Alors que le Festival Radio France Occitanie consacre son édition au centenaire de la révolution russe d'Octobre 1917, une question demeure: comment la musique se portait-elle à l'époque Soviétique? Éléments de réponses en musique.

En 1956, Dimitri Nalbandian, peintre soviétique, dévoile à Moscou une œuvre intitulée Lénine chez Maxime Gorki.

Dans ce salon avec piano à queue, cadres dorés aux murs, et nappes brodées, Le camarade Lénine a subitement des états d'âme en écoutant l'Appassionata de Beethoven.

Lui qui intime aux prolétaires du monde entier à s'élever aux richesses de l'art et de la science, s'écrie: "cette musique n'est-elle pas trop bourgeoise pour le peuple?" Un questionnement qui donne un avant-goût des purges à venir.

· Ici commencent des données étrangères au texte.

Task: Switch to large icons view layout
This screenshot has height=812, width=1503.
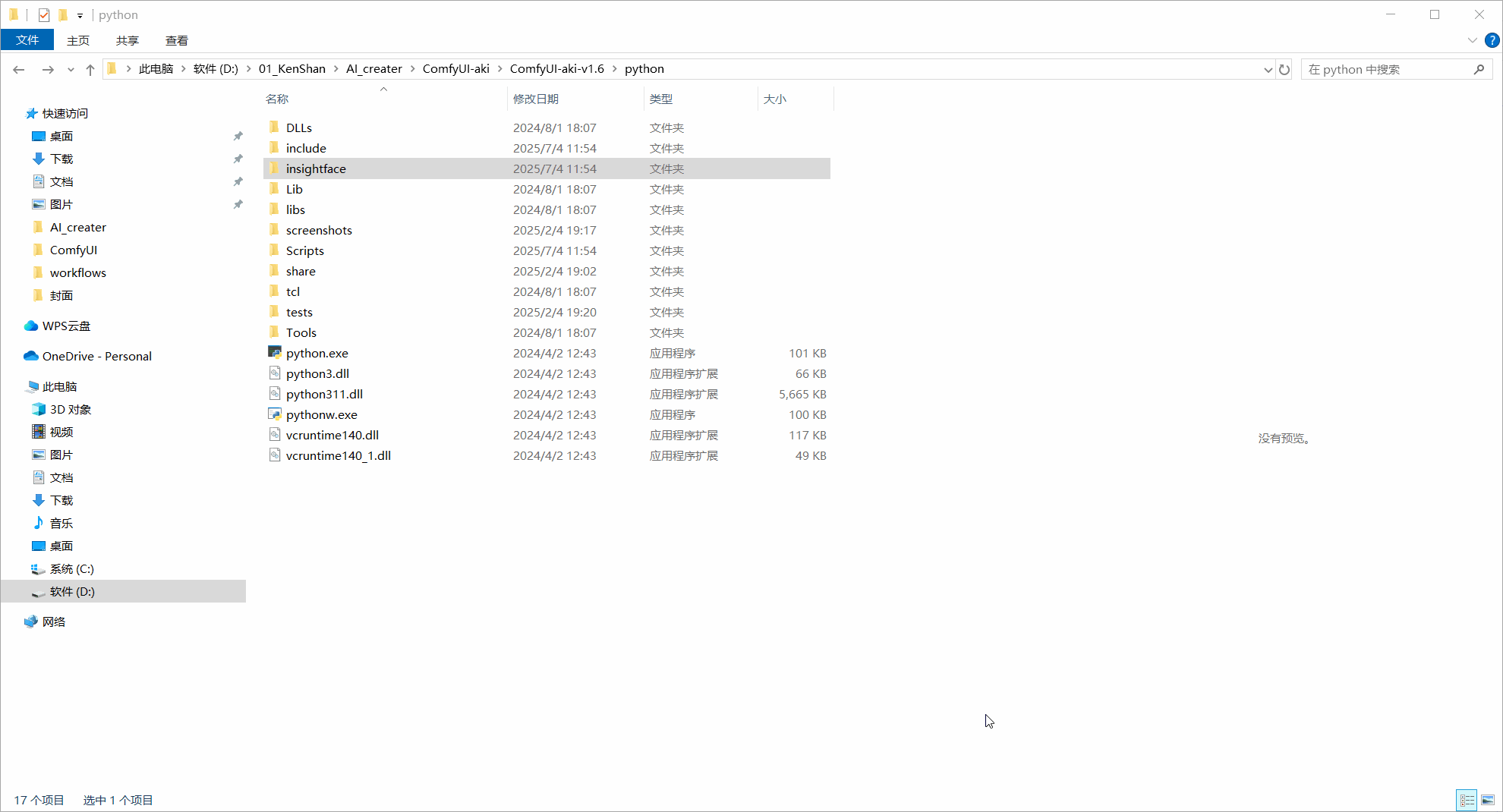Action: coord(1488,800)
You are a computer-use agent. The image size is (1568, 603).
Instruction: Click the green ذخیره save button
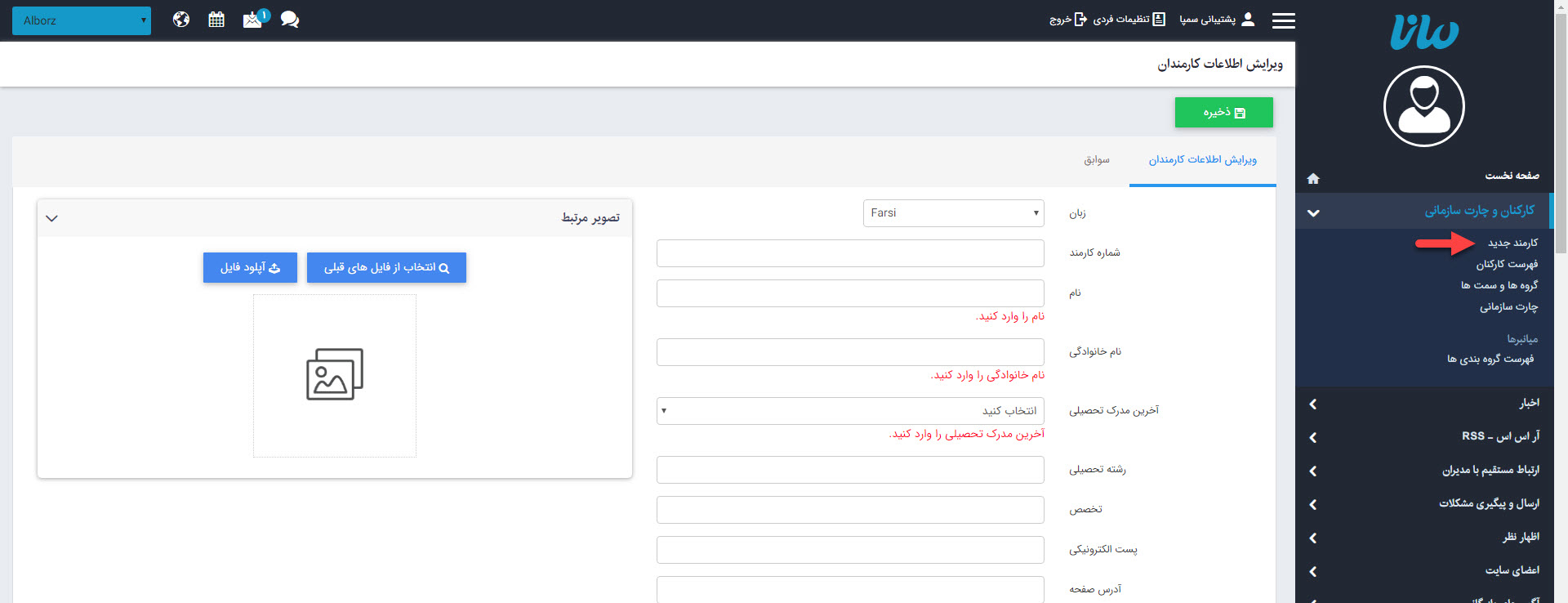(1223, 113)
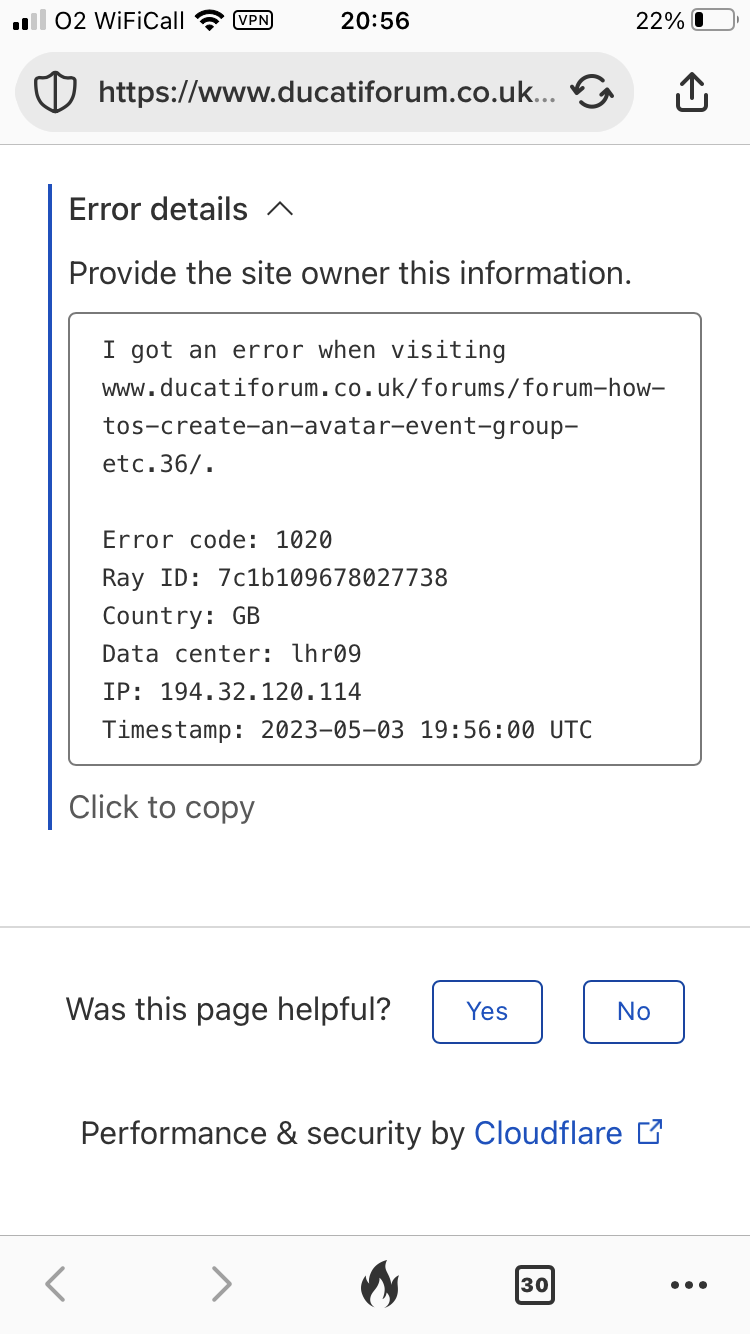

Lénine parlait bien de cette musique:




En effet, la volupté des notes comptait peu aux yeux du fervent révolutionnaire Lénine. Si Beethoven cherche la perfection, c'est bien la force qui anime le prolétaire. Voila, en substance, la vision de la culture qu’insufflera Vladimir Ilitch Oulianov dit Lénine, à un boxeur de rue ambitieux surnommé Staline, littéralement l'homme de fer. Bien que celui qui fera régner l'horreur sur l'URSS n'ait jamais eu véritablement les faveurs de son mentor, il se revendiquera comme Marxiste-Léniniste. C'est par justification idéologique qu'il se base pour éradiquer les "social-traîtres". Le compositeur préféré de Staline, Dimitri Chostakovitch (1906-1975) reste le meilleur exemple du goût stalinien pour la musique:





Il est important de noter l'impact qu'a eu le romantisme en Russie au début du XXe siècle. Les romantiques, fascinés par la grandeur du rôle de l'humain dans la création artistique, expriment joie, colère et indignation en musique. Les compositeurs russes vont s’atteler à raconter des histoires, avec des concertos et des ballets, une tendance sobrement intitulée "poèmes symphoniques".

L'époque Moderne (1940-145) étant assez pauvre en unité stylistique, Romantiques et Classiques vont donner le tempo en Europe.


A titre d'exemple, Antonin Dvorák (1841-1904), bien que tchèque et mort bien avant Octobre, est extrêmement populaire dans les milieux révolutionnaires de Petrograd (Saint-Pétersbourg). Et pour cause, sa Symphonie du "Nouveau Monde" est un hymne à la révolte qui galvanise aussi bien par les Bolcheviks en 1917, que les militants de Nuit debout en 2016:





Chostakovitch (1906-1973) a par contre pleinement vécu en compositeur dévoué, en apparence du moins, à la grandeur du soviétisme. Dans la Russie de Staline, sa vie était constamment en sursis. Le gouvernement exècre les œuvres trop élaborés ou trop avant-gardistes. Or, durant l'évolution de sa carrière, la tolérance du régime envers Chostakovitch a évolué en dents de scie. Si sa Symphonie No.1 et son Concerto pour violon lui ont conféré une stature de jeune prodige, son premier Opéra, "Lady Mc Beth" est jugé comme une glorification de l'Occident par Staline.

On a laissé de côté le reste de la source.